**Exercise instructions:**
Where the records below show a line containing "Instruction: Click the", start copying; end with the line containing "Image resolution: width=383", and copy it too.

**Entries shown:**
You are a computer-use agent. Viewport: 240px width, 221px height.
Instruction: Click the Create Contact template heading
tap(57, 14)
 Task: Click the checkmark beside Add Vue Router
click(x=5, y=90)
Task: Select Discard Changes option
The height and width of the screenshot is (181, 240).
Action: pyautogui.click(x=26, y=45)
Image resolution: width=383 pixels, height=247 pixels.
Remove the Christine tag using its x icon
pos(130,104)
--
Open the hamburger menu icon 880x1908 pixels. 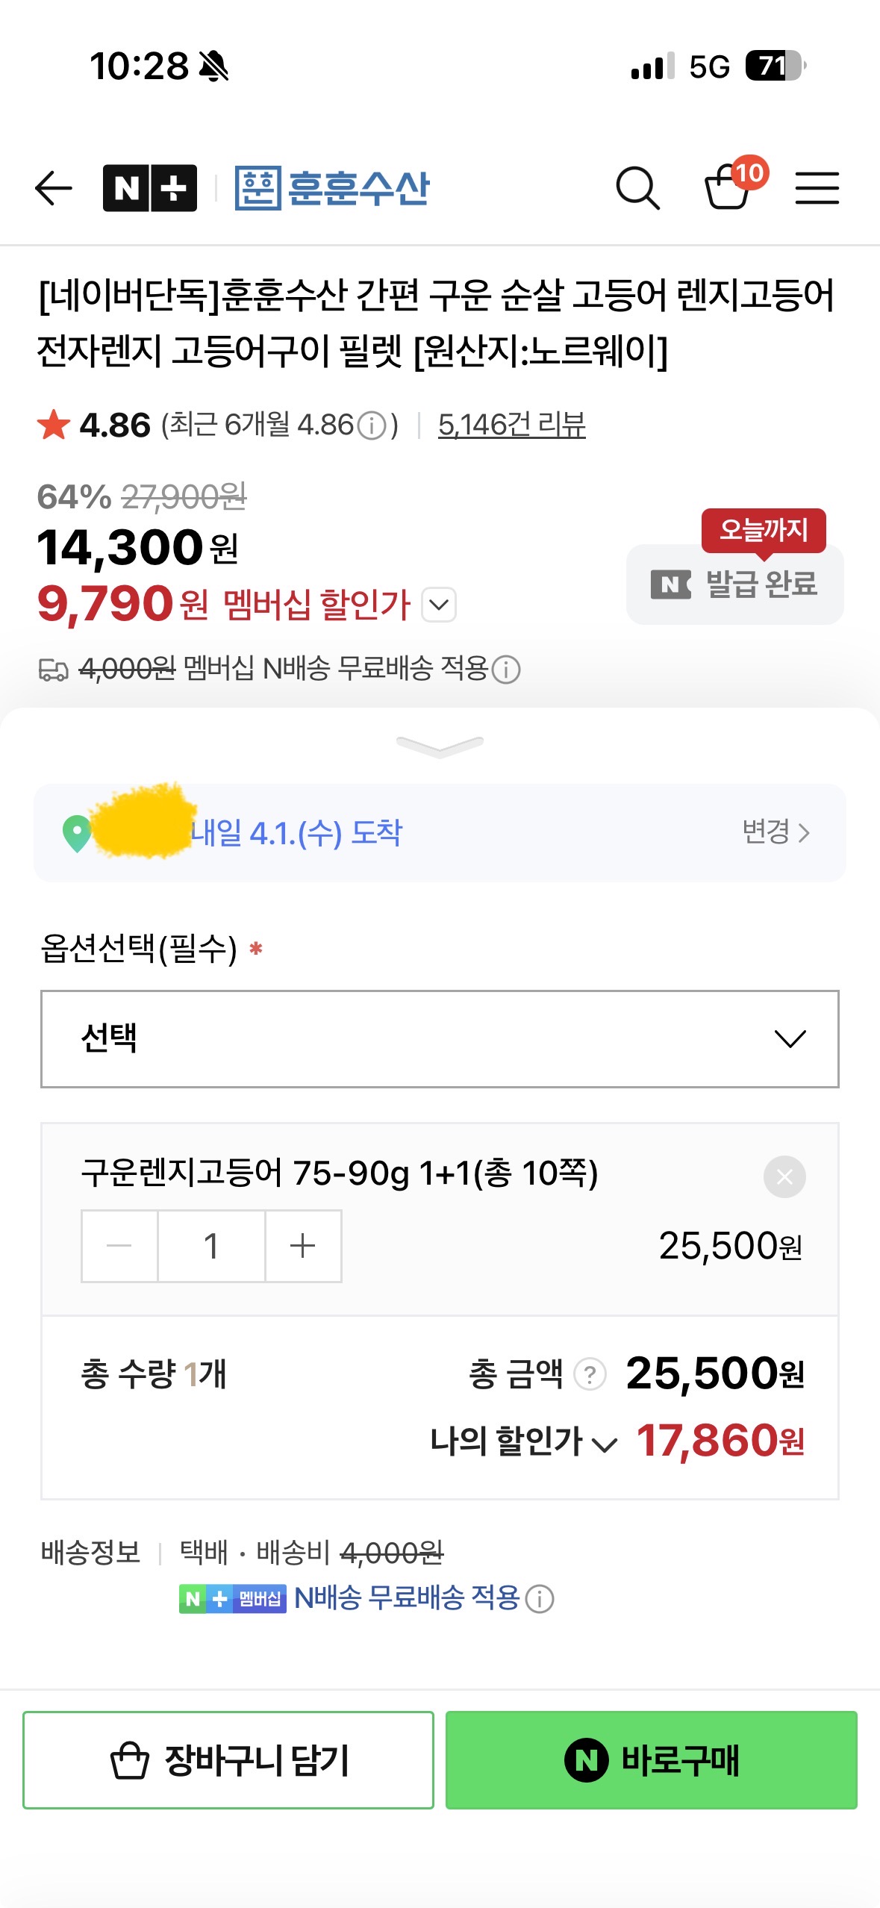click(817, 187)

**Solution to this task:**
Instruction: Click the Create Contact template heading
tap(57, 14)
 Task: Click the checkmark beside Add Vue Router
click(x=5, y=90)
Task: Select Discard Changes option
The height and width of the screenshot is (181, 240).
Action: pyautogui.click(x=26, y=45)
Image resolution: width=383 pixels, height=247 pixels.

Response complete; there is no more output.